In these cases, further antibiotics should be considered in the form of another round of oral vancomycin or step-up to fidaxomicin. Fidaxomicin inhibits bacterial RNA synthesis by binding to RNA polymerase
If this does not work, faecal microbiota transplantation is the preferred treatment for second and subsequent recurrences or ongoing refractory disease. Now this stool transplantation is given through a nasoduodenal tube, although it can also be administered via a colonoscopy or frozen stool in oral capsules. Keep in mind, we are essentially asking someone to orally ingest someone else’s stool and you can imagine there are considerable logistical issues to think about including consent, donor screening, processing, and dosing so it’s usually only done in specialist centres.
Finally, let’s consider the management of a severe infection.
Core principles include resuscitation, supportive care, close monitoring, antibiotic therapy, consideration for faecal microbiota transplantation and most importantly, surgical intervention in the form of a colectomy if necessary.
A new onset of diarrhoea, often defined as 3 or more unformed stools in 24 hours, is the most important and common complaint. The stools are never grossly bloody but are classically watery. The bowel motions have a characteristic foul-smelling odour.
Abdominal pain can vary significantly from mild discomfort to be intense pain. Other features like fever, nausea and vomiting can also be present.
Its important to realise that C.Diff infections can vary in severity.

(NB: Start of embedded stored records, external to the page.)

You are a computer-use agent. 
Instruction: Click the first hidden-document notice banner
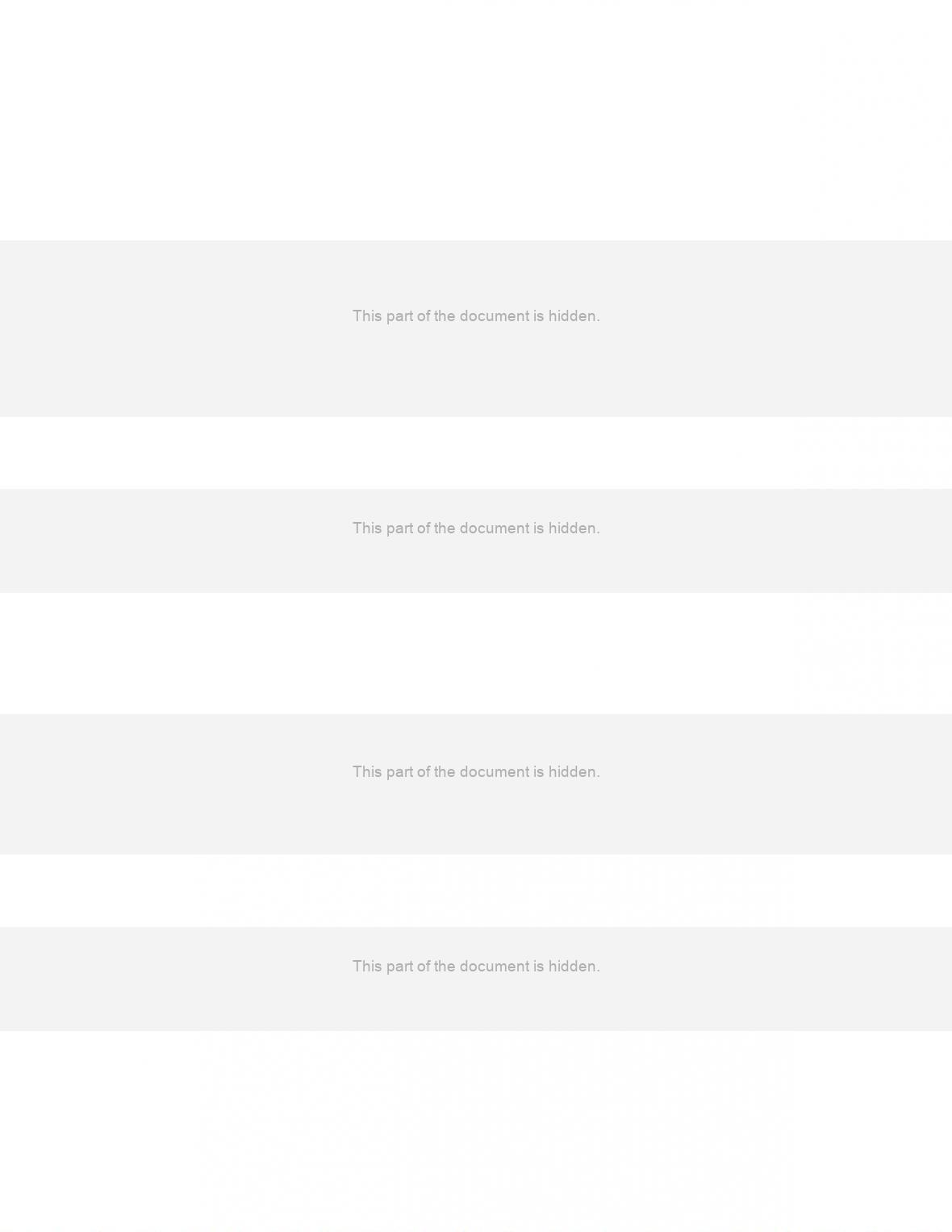click(476, 328)
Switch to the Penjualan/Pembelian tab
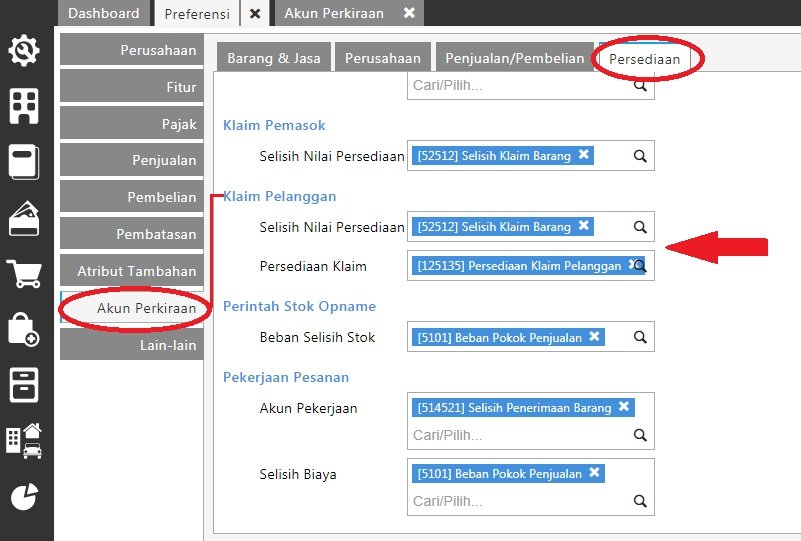 pyautogui.click(x=514, y=58)
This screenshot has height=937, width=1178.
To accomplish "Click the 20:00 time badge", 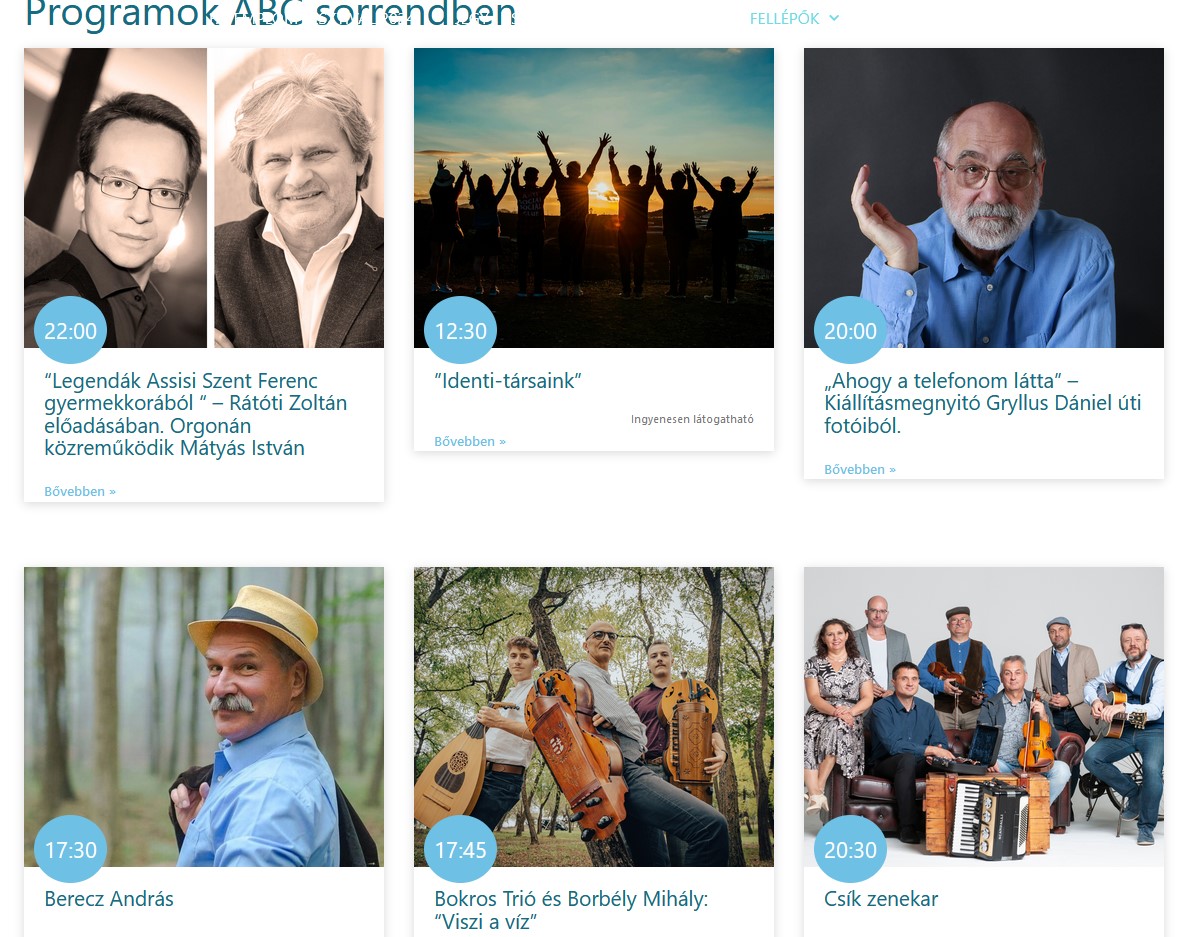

Severe infection is defined as any of the following: leucocytosis, severe abdominal pain, or elevated serum creatinine.
This can progress into fulminant colitis, previously described as severe, complicated C.diff infection. This is characterised by either severe hypotension and shock, acute ileus with little diarrhoea, or a megacolon, defined as a bowel dilatation >12 cm in the caecum.
The management or step-up therapy for C.diff is
vancomycin, fidaxomicin, then transplant stools-in.
I’ve also got a way to remember the definition of fulminant colitis. This is when there is shock, the bowels stop or get bigger than Bangkok. This highlights that shock, an ileus or the development of a massive megacolon, are the key features to look out for. To manage this, you might need a chop in surgery.